[Work to be completed]
Only the lines from the one with "This screenshot has width=1024, height=582." through the last line of the records below belong in your answer, reproduced exactly and with the pictures left out.

*** Begin section ***

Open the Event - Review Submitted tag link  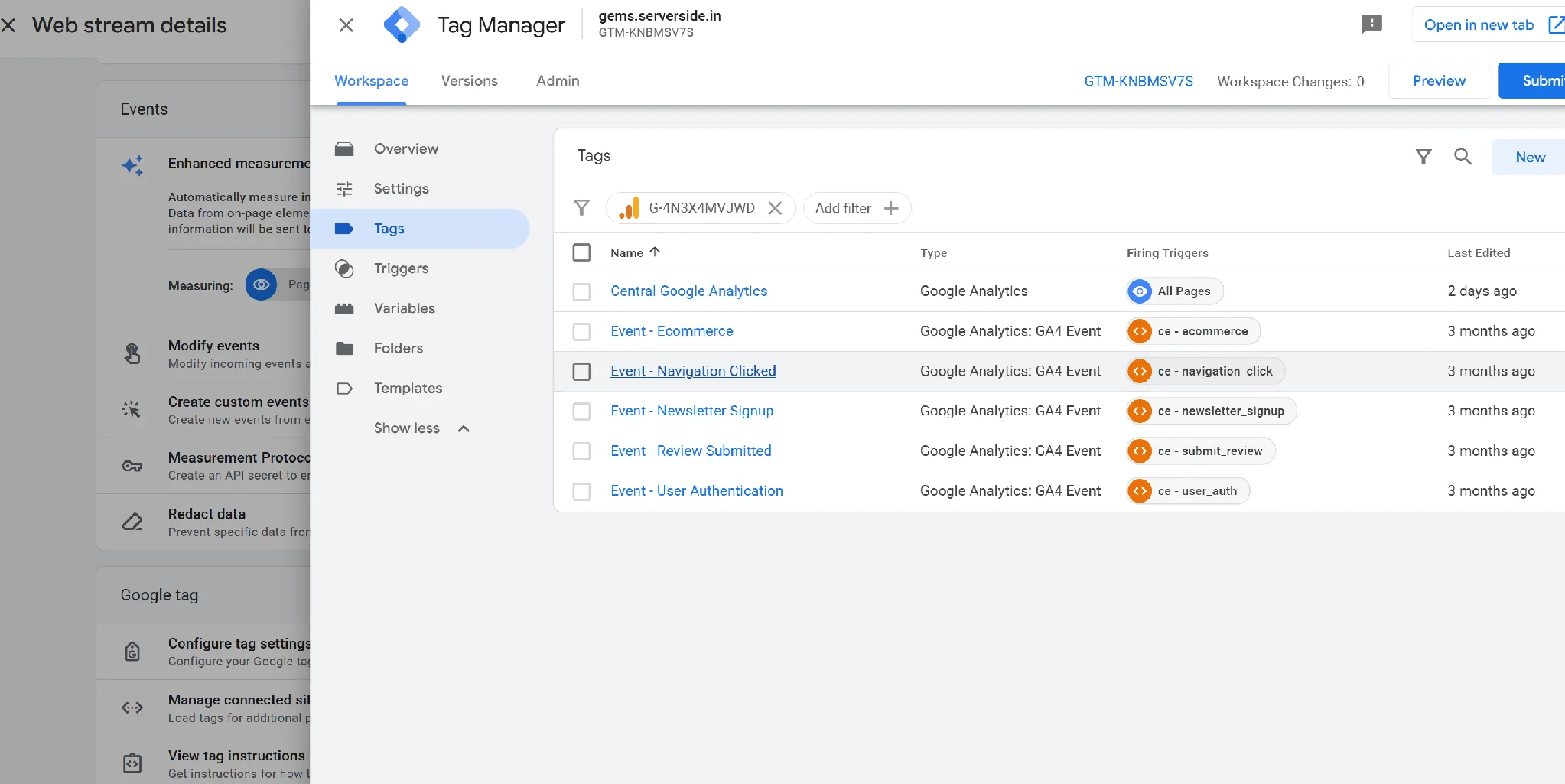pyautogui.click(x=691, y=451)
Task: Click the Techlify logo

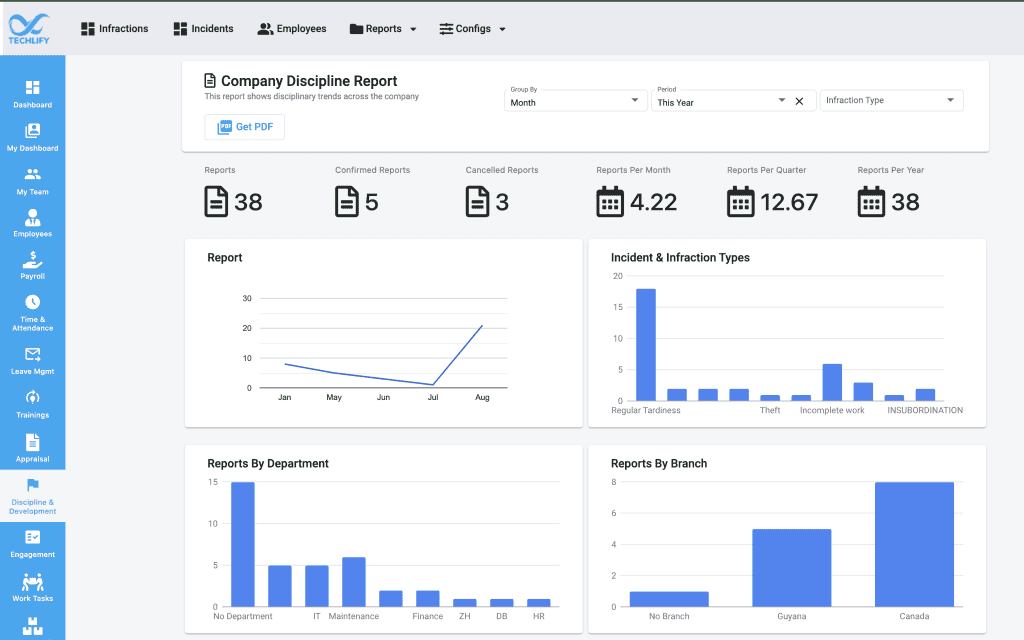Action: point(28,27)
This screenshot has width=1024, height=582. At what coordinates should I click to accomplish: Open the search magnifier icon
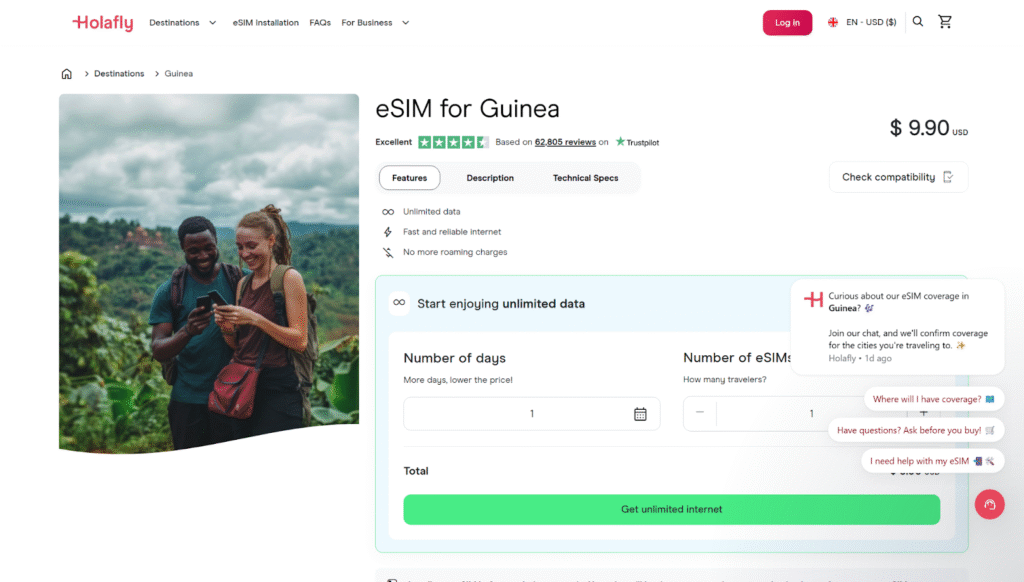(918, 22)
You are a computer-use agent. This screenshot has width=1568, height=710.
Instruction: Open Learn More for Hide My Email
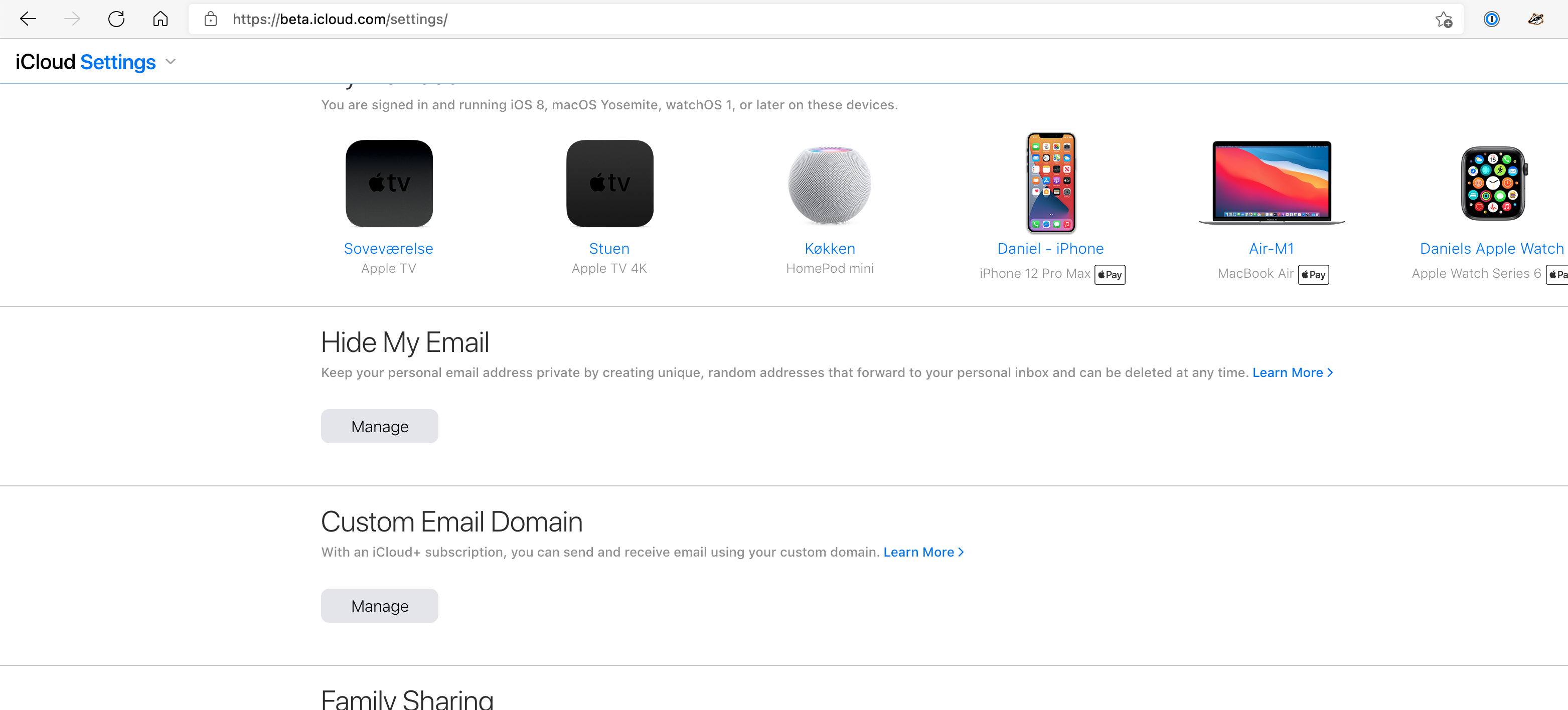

*** End section ***

[The completed task]
This screenshot has width=1024, height=582. At what coordinates should I click to accomplish: Open the search magnifier icon
(918, 22)
You are a computer-use agent. This screenshot has width=1568, height=710.
Instruction: Open Learn More for Hide My Email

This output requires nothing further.